Catullus’ family also had a friendly relationship with Julius Caesar, who was a frequent target of insulting verses by Catullus. According to Suetonius, Caesar was a frequent guest in their house and lodged with them when he was in the area. Suetonius relates that Catullus was made to apologize for the attacks and invited him to dine with them to make amends.

At some point, Catullus’ brother had died while in Asia Minor. Accompanying Memmius to Bithynia, Catullus stopped in the Troad and paid wishes to his departed brother, memorialized in verses still very moving today (c. 101), though often boiled down to its final three words, ave atque vale (“hail thee and farewell”).

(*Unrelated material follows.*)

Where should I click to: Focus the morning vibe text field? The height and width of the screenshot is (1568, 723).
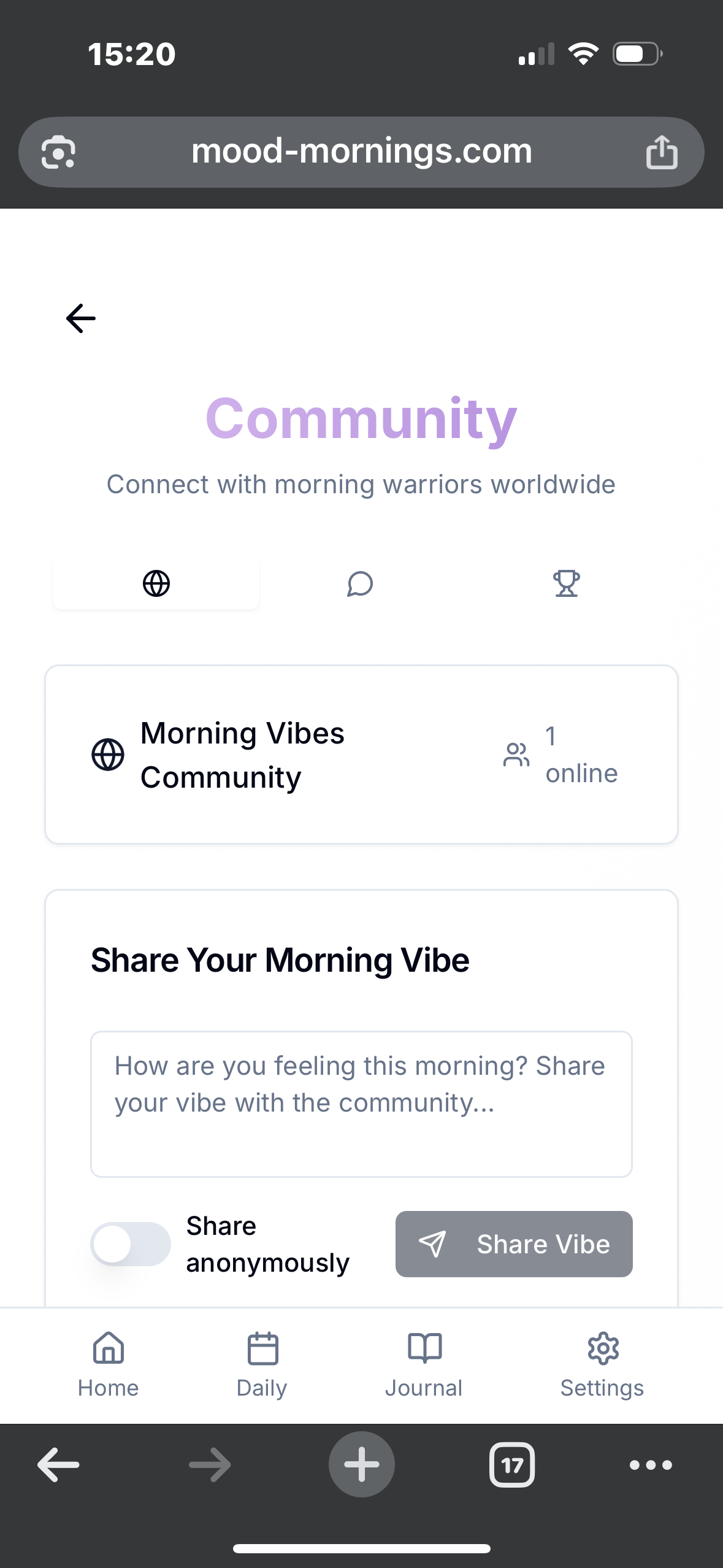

Catullus is best known for his love/hate (cf. c. 85), on-again (c. 5)/off-again (c. 8) relationship with the pseudonymous Lesbia, who is regularly identified with the historical Clodia, wife of Metellus Celer. The name was chosen in reference to Sappho of Lesbos; Lesbia simply means “a woman from Lesbos”. The identification of Lesbia with Clodia was first attested by Apuleius, although his information probably goes back to Suetonius (and maybe Hyginus). The best internal evidence for this identification lies in c. 79, in which Catullus calls a lover of Lesbia “Lesbius, pulc[h]er.” During a trial in 56 BCE in which Clodia alleged that her former lover, Marcus Caelius Rufus, had attempted to poison her, his defense, the infamous Cicero, in turn accused Clodia of, among many other scandalous things, being in an incestuous relationship with her brother, Publius Clodius Pulcher. Lesbius and Lesbia, sharing the same family name, would then be considered brother and sister. If lovers, as Catullus—bitter about their breakup—alleges, then the charge appears to refer back to Cicero’s accusation of incest. Incidentally, Catullus wrote a poem of thanks to Cicero (c. 49), which some have also tied back to this incident.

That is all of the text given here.